*** Opening EXTRACTED MATERIAL ***
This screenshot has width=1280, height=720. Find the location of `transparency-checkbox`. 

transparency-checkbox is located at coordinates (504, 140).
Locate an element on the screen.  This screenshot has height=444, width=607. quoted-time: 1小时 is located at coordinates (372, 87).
*** Closing EXTRACTED MATERIAL ***
*** Opening EXTRACTED MATERIAL ***
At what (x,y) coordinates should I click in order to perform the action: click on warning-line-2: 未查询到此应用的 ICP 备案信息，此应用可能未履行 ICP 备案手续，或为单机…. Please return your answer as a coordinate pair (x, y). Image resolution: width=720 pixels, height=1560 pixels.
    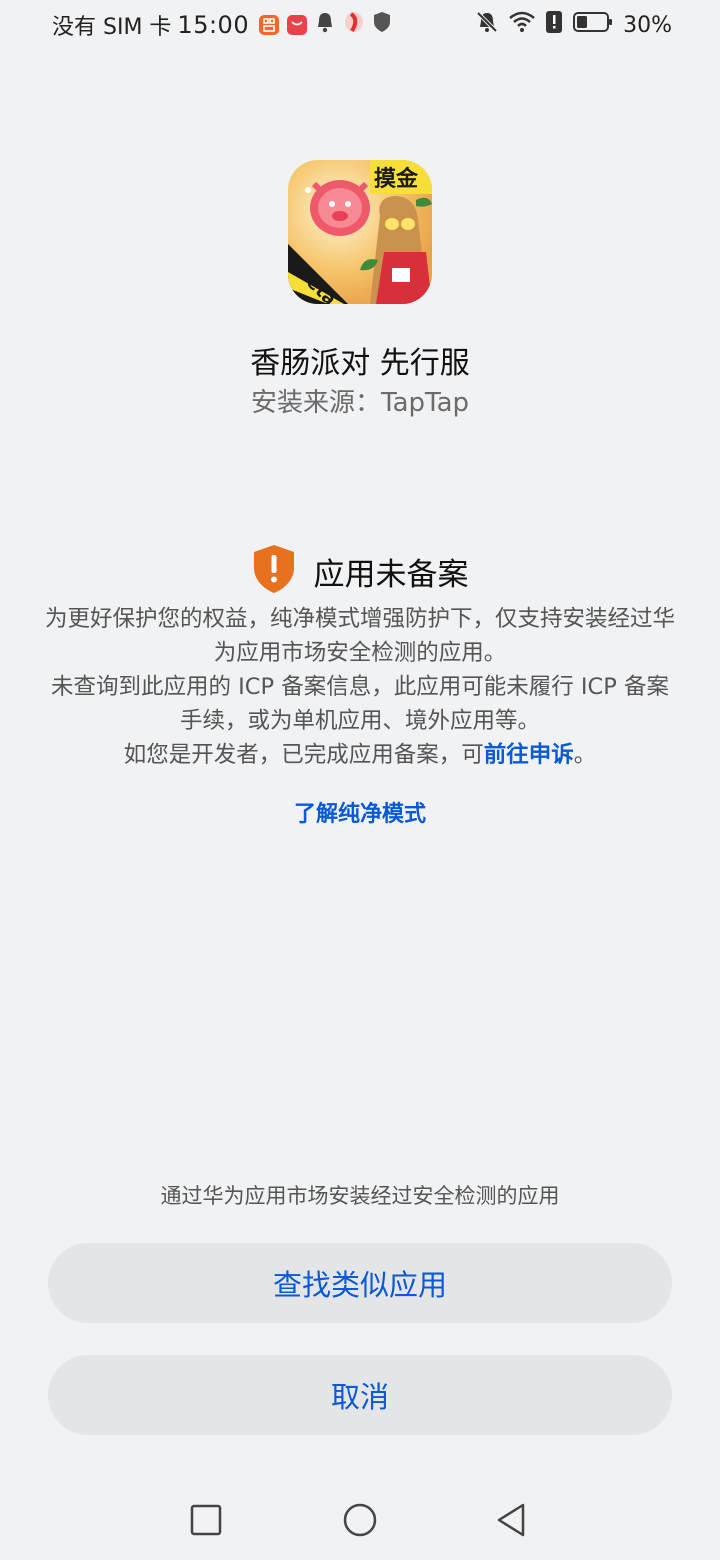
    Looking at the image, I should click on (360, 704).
*** Closing EXTRACTED MATERIAL ***
*** Opening EXTRACTED MATERIAL ***
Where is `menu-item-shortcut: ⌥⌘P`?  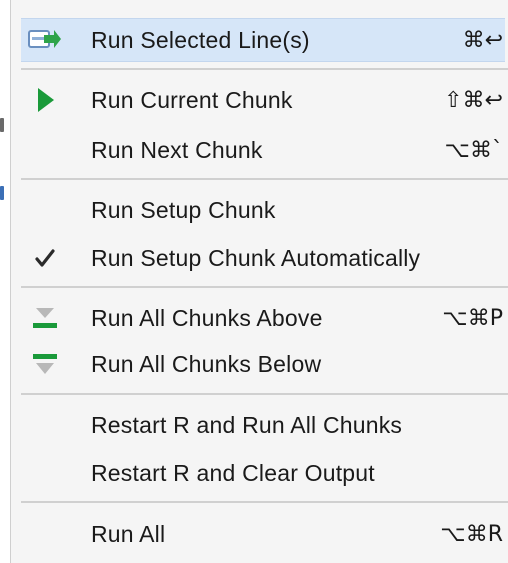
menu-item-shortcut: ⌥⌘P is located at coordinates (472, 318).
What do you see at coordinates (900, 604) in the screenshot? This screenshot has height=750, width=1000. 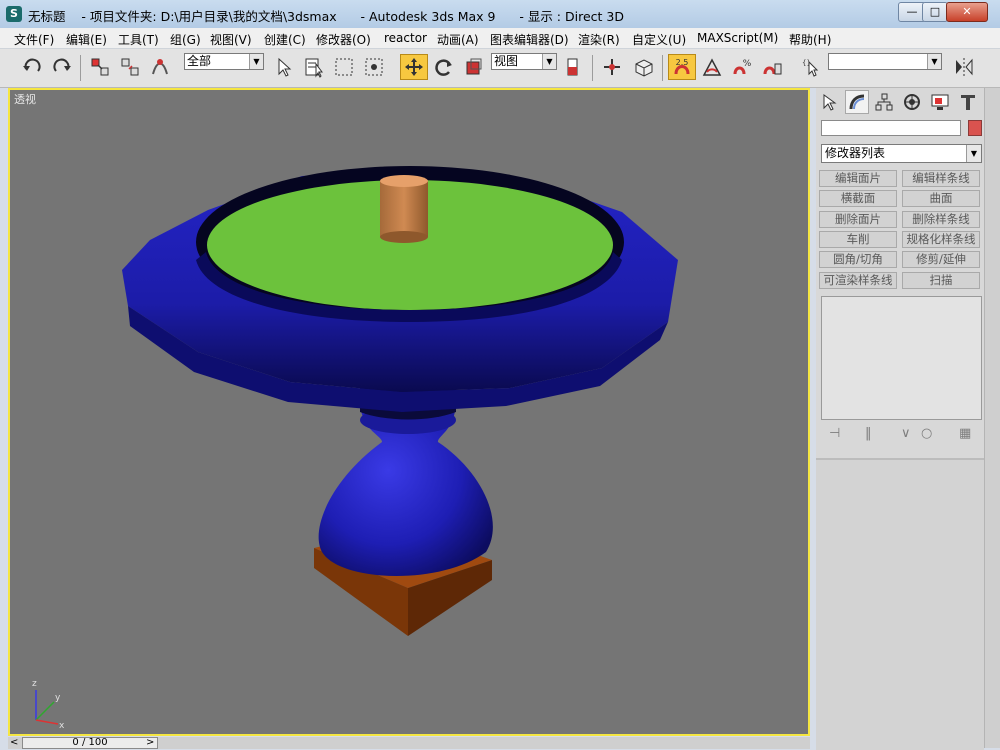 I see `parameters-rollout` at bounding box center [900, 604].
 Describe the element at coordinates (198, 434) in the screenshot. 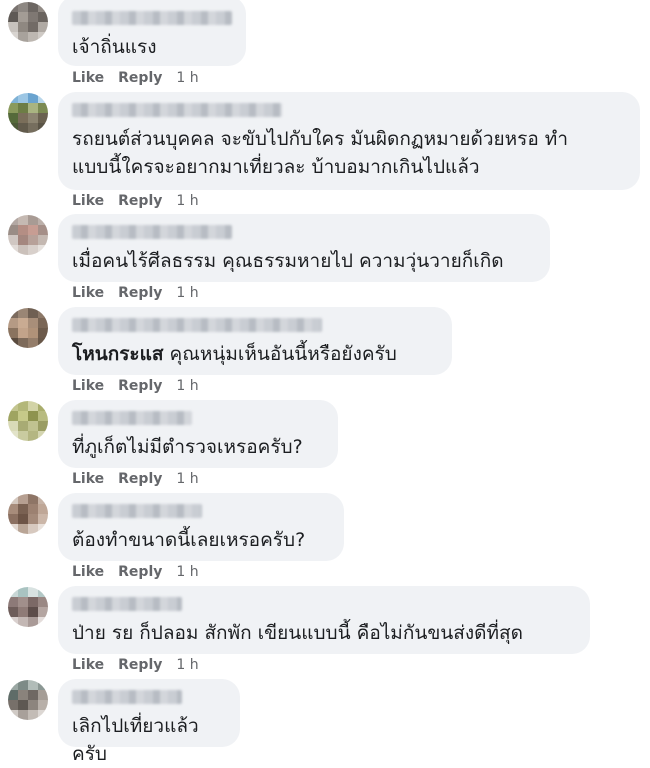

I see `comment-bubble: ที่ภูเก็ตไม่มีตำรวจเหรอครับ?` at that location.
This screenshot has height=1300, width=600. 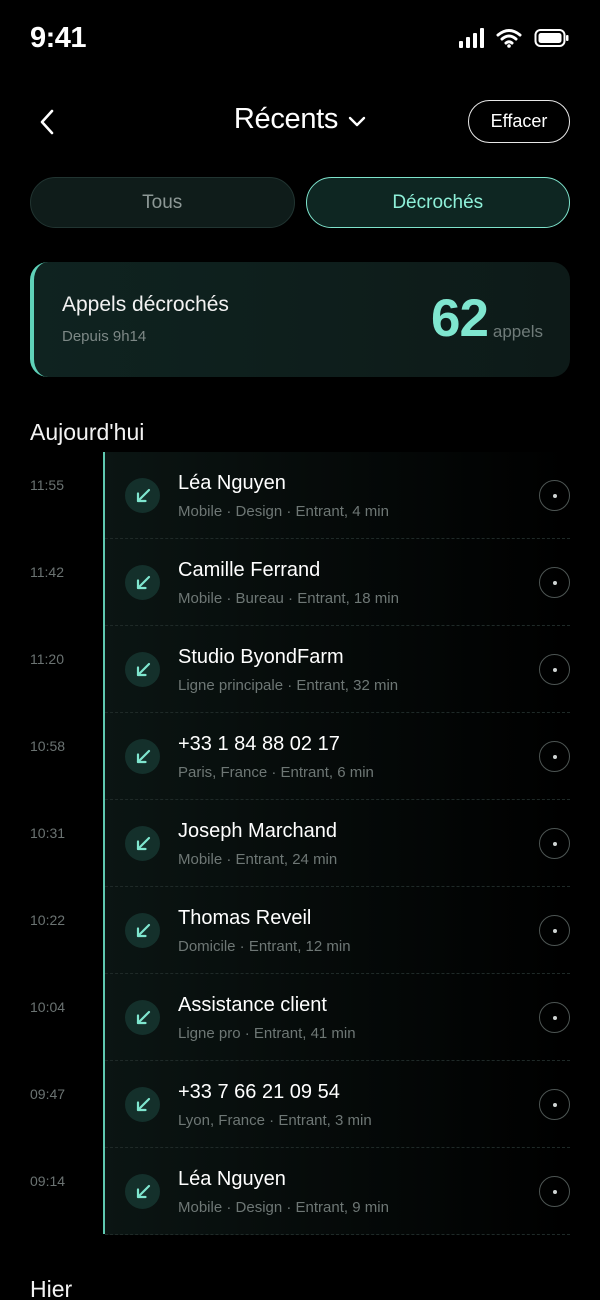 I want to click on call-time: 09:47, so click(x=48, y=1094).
*** Closing EXTRACTED MATERIAL ***
- _AIM OF THE EXERCISE_
Turn the lines of the material between the line containing "This screenshot has width=1280, height=720." and the line containing "transparency-checkbox is located", inclusive, into a numbered list, omitting blank lines.

- _WRITTEN SOLUTION_
1. This screenshot has width=1280, height=720. Find the location of `transparency-checkbox`. 
2. transparency-checkbox is located at coordinates (504, 140).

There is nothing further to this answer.